Un silencio de escasos segundos mientras yo me incorporaba junto a él.
—Déjalo. No tienes ni idea de nada —dijo él.
—¡Tú sí que no tienes ni idea de nada! ¡Vine aquí porque se suponía que era mi maldito destino y tu gente me hizo luchar por vivir! ¡Sin elección! —exclamé. Me temblaba el pulso de la mano—. ¡Lo logré! ¡Y me encerrasteis! ¡Me apartasteis de sus brazos cuando todo parecía cobrar algo de sentido!
Carl retrocedió unos pasos al escucharme. Cobarde.
—Esto no va contigo ni conmigo. —Bajó el tono de voz al tiempo que se acercaba a la puerta de mi mazmorra—. No lo conviertas en algo personal.
—Se convierte en algo personal en el momento en el que te pido ayuda, desesperada, y me retiras la mirada.
Me tembló la voz al terminar la frase. Desde que había llegado a Rhawsin convivía con un sentimiento de pánico a cada instante y, al verle, pensé que podía tener una oportunidad para escapar.
Briana permaneció de pie, al margen, mirando cómo el bekriger de ojos claros luchaba por no mirarme y yo luchaba por no derrumbarme y ponerme a llorar.
—No te puedo ayudar —suspiró. Echó una mirada inquieta al pasillo cuando un aullido de dolor sonó en la mazmorra de al lado—. Y no espero que lo entiendas.
—Nunca lo haré.
Carl asintió.
—Stephan Owlux quiere verte luego —continuó.
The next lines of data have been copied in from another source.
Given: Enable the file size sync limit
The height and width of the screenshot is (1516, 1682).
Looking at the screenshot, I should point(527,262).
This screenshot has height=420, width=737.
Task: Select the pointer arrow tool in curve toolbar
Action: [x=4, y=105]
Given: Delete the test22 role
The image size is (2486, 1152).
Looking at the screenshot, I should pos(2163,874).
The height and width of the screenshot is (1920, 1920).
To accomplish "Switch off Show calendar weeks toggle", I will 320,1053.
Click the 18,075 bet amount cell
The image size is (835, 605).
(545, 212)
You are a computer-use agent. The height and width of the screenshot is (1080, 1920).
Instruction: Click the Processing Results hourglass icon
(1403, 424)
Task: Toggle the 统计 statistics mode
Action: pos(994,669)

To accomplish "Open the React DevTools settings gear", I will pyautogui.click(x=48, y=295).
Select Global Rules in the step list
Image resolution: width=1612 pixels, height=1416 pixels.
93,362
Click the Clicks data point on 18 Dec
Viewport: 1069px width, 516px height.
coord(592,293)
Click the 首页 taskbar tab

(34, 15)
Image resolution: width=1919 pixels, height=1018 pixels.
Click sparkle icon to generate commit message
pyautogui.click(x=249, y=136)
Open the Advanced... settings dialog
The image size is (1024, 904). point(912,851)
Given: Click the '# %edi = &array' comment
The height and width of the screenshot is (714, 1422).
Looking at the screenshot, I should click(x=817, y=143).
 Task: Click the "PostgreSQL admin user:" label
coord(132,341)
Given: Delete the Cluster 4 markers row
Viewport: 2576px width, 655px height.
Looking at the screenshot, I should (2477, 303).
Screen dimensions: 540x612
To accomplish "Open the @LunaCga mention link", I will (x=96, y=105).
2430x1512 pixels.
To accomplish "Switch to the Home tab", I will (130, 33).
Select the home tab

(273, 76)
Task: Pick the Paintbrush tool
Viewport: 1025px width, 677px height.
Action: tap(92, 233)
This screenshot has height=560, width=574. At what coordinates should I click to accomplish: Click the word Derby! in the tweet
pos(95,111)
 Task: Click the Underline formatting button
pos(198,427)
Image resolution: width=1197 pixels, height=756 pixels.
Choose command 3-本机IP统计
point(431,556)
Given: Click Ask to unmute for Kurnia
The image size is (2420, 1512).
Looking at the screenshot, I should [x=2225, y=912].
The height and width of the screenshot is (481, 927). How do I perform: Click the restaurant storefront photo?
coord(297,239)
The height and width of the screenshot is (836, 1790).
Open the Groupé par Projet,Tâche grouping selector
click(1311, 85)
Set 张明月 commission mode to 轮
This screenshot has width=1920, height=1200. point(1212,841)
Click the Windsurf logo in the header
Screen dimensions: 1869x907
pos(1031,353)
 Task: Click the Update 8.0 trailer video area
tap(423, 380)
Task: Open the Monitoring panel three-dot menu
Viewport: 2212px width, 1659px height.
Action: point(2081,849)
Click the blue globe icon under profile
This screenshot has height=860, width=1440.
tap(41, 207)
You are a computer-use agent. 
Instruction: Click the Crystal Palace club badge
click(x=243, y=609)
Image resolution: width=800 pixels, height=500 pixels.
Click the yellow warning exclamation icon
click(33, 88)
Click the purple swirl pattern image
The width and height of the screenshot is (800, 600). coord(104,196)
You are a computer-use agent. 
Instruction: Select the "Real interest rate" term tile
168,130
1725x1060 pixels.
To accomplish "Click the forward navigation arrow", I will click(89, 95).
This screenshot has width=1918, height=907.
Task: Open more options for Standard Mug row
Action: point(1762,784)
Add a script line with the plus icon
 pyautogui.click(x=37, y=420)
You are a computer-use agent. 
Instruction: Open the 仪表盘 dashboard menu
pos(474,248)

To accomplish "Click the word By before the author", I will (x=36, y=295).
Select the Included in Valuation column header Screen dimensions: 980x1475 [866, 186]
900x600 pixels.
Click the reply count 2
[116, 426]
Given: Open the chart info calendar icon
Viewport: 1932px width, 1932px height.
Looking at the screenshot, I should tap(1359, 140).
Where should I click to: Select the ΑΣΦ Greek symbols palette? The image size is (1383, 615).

«Otra vez no, por favor», pensé.
Mi cabeza empezó a doler de golpe, como si la adrenalina de la discusión hubiera opacado los síntomas del desmayo, pero que, en cuanto tuve unos instantes para procesar lo que Carl acababa de decirme, se desataron.
—Fui hace tres días —susurré. No quería volver a ver a ese desalmado.
—Van a venir a por ti para que vuelvas a su despacho —continuó.
—¿Quién es Stephan Owlux?
La pregunta de Briana me recordó que estaba ahí y que todavía no había pasado por manos del alcaide.
—El líder de esta pocilga —escupí.
Carl no me corrigió, tan solo agachó la cabeza y dirigió una última mirada al pasillo. La mirada de la cobardía y del deber.
—Tienes que ir —se limitó a decir.
—No es que tenga elección.
Me sentía frustrada, agobiada. Me costaba mucho no echarme a llorar cada vez que me despertaba en Rhawsin, pero, después de experimentar el sueño más vívido de las últimas semanas y saber que tenía que volver a ver al alcaide, solo quería echarme en el suelo de la mazmorra y no levantarme.
—No hagas esto más difícil, Alessa —murmuró—. Nunca fuimos amigos, nunca quise ayudarte. Sabes cuál es mi deber.
—En eso consiste todo —exhalé, dando un paso hacia atrás y alejándome del bekriger—: en el deber.
—Cada uno tenemos el nuestro.
—Y el mío nunca será torturar a los inocentes.
No tenía nada más que decir, ni él tampoco. Echó una última mirada al interior de la celda y caminó de vuelta por el pasillo hacia cualquiera que fuese la siguiente labor que tenía que cumplir.